US 12,485,890 B2
	Learning autonomous vehicle safety concepts from demonstrations
Karen Yan Ming Leung, Los Altos, CA (US); Sushant Veer, Sunnyvale, CA (US); Edward Fu Schmerling, Los Altos, CA (US); and Marco Pavone, Stanford, CA (US)
Assigned to NVIDIA Corporation, Santa Clara, CA (US)
Filed by NVIDIA Corporation, Santa Clara, CA (US)
Filed on Mar. 14, 2023, as Appl. No. 18/183,566.
Claims priority of provisional application 63/359,414, filed on Jul. 8, 2022.
Prior Publication US 2024/0010196 A1, Jan. 11, 2024
Int. Cl. B60W 30/095 (2012.01); B60W 30/09 (2012.01); B60W 60/00 (2020.01)

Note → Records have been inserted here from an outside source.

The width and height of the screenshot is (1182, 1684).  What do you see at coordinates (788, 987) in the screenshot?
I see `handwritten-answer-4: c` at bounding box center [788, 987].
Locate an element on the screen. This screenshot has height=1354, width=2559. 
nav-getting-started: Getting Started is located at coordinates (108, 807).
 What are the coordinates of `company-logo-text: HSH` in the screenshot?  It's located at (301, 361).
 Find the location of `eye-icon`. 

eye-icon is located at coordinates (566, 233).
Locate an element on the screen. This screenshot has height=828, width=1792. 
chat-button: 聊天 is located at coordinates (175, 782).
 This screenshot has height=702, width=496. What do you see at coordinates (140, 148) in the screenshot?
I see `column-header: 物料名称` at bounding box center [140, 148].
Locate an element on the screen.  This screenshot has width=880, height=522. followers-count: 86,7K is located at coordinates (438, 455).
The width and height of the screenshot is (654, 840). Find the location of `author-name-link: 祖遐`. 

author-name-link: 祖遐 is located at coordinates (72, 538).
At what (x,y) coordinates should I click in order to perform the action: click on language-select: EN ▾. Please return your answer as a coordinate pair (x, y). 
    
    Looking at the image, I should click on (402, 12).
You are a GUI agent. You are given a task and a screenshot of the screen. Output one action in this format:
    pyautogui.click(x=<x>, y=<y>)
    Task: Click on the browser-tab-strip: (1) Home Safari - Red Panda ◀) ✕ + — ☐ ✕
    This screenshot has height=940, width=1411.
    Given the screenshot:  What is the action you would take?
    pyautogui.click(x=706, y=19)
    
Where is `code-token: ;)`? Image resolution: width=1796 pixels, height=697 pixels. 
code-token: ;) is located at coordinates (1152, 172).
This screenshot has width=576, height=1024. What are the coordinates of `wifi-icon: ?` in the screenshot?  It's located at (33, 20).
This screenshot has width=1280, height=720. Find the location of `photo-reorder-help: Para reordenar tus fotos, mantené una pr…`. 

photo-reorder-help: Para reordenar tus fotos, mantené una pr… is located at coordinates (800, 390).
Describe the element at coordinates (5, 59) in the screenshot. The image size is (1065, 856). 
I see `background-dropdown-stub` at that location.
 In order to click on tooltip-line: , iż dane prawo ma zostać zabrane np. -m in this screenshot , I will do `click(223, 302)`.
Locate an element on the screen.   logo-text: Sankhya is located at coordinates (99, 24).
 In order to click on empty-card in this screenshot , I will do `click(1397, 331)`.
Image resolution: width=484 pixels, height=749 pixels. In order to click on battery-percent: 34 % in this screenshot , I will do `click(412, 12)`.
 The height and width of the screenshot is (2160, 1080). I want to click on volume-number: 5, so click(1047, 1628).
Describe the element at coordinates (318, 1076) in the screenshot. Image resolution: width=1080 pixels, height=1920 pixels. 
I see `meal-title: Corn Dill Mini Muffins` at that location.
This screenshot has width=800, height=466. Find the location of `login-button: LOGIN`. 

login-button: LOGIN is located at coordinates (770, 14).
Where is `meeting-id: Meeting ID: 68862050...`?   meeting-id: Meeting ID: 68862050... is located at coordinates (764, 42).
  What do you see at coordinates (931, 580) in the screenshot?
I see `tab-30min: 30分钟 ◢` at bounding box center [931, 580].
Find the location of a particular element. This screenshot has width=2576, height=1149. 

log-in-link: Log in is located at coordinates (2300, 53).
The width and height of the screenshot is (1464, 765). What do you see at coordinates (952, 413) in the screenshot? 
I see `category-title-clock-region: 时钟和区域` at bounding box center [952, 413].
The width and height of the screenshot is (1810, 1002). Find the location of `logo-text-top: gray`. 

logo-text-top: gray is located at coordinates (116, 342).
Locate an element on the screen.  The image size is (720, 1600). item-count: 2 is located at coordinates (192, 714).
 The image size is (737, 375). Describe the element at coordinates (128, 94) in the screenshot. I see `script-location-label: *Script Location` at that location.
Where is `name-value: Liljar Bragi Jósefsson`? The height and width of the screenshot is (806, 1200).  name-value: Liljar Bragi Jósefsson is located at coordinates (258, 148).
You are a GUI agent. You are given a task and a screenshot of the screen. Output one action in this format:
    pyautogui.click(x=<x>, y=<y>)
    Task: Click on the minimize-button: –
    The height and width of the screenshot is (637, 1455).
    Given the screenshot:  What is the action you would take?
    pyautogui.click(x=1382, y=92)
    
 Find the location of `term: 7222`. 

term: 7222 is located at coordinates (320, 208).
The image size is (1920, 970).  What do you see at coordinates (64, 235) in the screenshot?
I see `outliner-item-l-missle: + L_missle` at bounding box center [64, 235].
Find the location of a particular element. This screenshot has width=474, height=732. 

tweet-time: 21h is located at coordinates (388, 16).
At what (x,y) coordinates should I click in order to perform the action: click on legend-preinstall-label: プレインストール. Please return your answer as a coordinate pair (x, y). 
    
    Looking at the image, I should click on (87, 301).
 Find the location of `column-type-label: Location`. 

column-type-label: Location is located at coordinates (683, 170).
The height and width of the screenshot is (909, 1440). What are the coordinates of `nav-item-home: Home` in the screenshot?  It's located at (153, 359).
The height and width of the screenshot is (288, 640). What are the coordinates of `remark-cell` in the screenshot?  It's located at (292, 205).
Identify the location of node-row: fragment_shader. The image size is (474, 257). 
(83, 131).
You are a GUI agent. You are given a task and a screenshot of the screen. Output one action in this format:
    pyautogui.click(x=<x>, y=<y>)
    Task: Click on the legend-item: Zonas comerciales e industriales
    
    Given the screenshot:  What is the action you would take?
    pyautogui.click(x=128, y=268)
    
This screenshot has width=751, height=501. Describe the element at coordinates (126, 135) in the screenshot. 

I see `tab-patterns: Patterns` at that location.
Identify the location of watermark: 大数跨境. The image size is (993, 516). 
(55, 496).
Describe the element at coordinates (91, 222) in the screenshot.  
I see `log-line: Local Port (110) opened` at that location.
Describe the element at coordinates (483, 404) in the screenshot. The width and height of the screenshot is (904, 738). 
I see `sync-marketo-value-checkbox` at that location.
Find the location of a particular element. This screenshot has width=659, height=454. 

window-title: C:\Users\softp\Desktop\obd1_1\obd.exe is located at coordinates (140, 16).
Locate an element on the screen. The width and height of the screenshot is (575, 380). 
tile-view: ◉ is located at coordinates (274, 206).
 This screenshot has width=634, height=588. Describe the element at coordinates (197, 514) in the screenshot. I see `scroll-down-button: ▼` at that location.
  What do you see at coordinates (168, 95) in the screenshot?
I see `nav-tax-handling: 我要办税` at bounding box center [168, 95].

CPC B60W 30/0956 (2013.01) [B60W 30/09 (2013.01); B60W 60/0015 (2020.02); B60W 2554/4041 (2020.02)]

20 Claims

1. A method comprising:

applying, to at least one machine learning model (MLM), a dataset corresponding to sensor data obtained using one or more sensors of a plurality of machines, the dataset representing examples of collision-free trajectories using joint states of entities navigating through an environment;

based at least on the applying, training the at least one MLM to learn a control policy defining a control action space for a machine of the plurality of the machines and to predict, using the control policy and for a joint state between agents, one or more control actions of the control action space for at least one agent of the agents to perform in response to the joint state, the control policy being learned using a function that assigns values to states resulting from control actions of the control action space, the values defining whether the states are within an unsafe region of a state space or a safe region of the state space based at least on a threshold value that defines a boundary between the safe region and the unsafe region, the safe region corresponding to the collision-free trajectories;

determining one or more functions that compute, based at least on the joint state and for the one or more control actions, output indicating a likelihood of collision if the at least one agent were to use the one or more control actions predicted by the at least one MLM using the control policy; and

performing one or more control operations for the machine using the output indicating the likelihood of collision.